Give the entry lines from the line containing "Given: Select the equidistant channel tool" through the line containing "[x=1175, y=48]", inclusive, as a Markdown table with the columns Row and Entry line, and omit any blank lines.

--- RECORD SET ---

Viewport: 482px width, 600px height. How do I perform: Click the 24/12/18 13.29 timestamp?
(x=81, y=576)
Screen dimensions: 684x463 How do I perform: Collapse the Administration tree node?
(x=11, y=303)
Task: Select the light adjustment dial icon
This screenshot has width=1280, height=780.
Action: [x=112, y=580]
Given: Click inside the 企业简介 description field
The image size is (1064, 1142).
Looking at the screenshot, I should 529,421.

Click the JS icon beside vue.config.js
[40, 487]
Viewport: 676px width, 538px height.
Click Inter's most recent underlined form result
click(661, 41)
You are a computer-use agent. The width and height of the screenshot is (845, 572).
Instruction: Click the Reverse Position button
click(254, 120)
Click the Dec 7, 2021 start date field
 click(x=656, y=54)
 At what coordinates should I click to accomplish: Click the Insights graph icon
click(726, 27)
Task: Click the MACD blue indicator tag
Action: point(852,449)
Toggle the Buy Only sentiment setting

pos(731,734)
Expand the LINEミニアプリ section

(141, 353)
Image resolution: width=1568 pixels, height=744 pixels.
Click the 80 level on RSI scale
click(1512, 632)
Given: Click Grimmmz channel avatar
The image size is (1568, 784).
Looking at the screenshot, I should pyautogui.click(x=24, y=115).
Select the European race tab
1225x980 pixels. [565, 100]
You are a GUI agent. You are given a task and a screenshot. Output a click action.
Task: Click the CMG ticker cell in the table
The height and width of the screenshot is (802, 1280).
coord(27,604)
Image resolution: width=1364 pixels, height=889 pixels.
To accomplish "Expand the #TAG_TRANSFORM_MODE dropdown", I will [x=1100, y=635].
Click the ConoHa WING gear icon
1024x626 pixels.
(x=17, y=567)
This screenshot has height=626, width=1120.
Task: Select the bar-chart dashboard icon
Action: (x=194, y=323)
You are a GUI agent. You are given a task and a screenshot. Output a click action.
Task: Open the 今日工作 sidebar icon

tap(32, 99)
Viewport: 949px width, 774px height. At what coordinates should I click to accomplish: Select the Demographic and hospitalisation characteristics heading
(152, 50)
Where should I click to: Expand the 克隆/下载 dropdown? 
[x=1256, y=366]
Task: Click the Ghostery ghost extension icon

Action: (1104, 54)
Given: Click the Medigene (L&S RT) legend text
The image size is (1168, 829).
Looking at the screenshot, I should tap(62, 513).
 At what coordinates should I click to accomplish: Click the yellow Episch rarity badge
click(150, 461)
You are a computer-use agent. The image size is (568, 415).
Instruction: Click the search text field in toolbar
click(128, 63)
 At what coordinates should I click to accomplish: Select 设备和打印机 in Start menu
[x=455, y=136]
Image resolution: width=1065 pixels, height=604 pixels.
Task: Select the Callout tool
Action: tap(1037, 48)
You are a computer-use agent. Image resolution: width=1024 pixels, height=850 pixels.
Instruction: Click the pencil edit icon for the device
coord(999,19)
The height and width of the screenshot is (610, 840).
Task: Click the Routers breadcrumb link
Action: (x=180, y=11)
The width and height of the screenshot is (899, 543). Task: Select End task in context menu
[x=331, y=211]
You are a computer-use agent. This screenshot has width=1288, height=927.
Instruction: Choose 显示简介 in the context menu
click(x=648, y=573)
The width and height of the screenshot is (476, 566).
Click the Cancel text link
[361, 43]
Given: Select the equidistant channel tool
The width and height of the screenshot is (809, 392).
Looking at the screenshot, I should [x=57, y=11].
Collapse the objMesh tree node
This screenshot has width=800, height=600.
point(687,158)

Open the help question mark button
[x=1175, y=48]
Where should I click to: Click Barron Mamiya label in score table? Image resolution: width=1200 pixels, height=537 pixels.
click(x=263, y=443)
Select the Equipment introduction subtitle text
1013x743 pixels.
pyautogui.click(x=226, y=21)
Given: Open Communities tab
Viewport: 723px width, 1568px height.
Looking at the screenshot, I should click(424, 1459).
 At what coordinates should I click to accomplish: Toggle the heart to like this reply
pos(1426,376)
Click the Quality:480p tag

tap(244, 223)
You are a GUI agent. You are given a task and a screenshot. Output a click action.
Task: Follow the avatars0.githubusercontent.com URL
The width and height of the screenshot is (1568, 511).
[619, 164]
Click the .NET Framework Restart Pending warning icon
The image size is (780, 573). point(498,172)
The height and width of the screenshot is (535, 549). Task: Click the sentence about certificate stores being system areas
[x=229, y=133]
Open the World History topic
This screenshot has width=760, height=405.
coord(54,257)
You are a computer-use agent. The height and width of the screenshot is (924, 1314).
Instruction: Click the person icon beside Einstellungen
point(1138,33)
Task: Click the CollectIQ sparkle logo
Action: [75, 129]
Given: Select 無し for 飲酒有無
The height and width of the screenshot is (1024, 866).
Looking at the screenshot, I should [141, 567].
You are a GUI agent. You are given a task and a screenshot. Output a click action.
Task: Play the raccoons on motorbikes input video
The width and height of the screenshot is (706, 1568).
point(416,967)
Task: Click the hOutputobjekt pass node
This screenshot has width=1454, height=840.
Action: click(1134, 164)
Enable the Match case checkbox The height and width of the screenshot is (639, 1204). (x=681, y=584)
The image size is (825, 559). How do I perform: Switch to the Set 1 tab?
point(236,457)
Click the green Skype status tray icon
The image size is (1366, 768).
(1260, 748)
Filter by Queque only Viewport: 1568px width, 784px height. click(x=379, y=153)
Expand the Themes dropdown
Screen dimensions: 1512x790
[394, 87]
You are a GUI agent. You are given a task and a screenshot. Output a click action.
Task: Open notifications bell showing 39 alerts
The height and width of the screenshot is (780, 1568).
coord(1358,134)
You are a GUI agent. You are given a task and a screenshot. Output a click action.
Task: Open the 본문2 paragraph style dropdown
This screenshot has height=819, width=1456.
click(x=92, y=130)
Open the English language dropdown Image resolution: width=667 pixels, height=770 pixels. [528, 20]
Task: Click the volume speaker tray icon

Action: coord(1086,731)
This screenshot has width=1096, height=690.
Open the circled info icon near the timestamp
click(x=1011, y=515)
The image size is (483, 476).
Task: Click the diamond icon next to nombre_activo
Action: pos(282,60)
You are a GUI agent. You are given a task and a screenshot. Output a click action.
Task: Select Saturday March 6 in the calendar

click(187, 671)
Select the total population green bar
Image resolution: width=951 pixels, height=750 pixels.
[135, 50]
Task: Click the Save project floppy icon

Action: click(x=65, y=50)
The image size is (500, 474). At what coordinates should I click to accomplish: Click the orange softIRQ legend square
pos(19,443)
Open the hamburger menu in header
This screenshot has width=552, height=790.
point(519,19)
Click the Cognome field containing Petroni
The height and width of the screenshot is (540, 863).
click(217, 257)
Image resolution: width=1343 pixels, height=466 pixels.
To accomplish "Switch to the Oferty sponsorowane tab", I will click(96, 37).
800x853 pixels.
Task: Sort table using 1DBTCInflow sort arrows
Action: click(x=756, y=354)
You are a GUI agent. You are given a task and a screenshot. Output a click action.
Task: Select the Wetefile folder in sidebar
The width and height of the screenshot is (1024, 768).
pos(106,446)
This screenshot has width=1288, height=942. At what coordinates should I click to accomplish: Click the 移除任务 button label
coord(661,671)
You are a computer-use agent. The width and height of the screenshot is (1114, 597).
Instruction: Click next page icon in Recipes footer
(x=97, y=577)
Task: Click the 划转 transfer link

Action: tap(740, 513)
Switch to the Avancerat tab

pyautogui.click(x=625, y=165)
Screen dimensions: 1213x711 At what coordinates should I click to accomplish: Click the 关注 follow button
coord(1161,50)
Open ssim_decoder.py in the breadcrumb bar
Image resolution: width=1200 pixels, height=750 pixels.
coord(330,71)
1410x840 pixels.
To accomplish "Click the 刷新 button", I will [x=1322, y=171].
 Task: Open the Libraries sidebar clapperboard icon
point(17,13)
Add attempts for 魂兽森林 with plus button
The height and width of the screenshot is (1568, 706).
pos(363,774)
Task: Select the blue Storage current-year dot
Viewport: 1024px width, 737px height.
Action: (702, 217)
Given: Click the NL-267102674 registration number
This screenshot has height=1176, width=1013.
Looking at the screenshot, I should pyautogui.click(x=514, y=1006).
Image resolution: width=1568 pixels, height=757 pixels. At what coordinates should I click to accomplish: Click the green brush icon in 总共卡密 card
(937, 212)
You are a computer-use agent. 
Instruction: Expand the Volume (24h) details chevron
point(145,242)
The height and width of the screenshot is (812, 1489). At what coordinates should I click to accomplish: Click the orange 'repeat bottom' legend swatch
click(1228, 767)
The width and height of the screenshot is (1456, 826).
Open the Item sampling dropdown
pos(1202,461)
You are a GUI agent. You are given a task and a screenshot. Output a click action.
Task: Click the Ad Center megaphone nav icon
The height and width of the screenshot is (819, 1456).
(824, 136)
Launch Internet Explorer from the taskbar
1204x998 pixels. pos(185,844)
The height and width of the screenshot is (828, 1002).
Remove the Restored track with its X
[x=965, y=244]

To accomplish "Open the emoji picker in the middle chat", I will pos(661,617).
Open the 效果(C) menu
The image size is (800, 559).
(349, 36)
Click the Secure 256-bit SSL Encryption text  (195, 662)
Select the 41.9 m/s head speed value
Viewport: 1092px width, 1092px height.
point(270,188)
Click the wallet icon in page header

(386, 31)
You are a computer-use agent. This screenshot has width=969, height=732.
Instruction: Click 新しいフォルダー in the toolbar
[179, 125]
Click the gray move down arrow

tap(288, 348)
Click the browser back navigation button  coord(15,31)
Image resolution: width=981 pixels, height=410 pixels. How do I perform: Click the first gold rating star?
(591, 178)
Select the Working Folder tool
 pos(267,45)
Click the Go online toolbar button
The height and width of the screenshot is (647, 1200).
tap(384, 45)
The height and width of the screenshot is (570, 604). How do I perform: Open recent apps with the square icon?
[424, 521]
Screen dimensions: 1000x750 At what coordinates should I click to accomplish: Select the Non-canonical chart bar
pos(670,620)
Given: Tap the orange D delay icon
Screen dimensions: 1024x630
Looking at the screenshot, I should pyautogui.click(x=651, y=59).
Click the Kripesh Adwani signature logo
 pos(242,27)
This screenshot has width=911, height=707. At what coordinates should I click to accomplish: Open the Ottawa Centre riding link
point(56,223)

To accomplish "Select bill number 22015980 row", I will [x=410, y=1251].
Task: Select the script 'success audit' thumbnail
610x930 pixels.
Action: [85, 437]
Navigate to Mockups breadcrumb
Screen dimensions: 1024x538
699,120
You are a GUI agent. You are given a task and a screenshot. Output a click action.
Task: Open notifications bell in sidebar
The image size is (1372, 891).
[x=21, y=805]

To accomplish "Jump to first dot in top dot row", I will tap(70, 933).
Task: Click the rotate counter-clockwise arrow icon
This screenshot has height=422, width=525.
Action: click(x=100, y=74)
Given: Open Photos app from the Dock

---

**COMPLETE ANSWER**
| Row | Entry line |
|---|---|
| 1 | Given: Select the equidistant channel tool |
| 2 | The width and height of the screenshot is (809, 392). |
| 3 | Looking at the screenshot, I should [x=57, y=11]. |
| 4 | Collapse the objMesh tree node |
| 5 | This screenshot has width=800, height=600. |
| 6 | point(687,158) |
| 7 | Open the help question mark button |
| 8 | [x=1175, y=48] |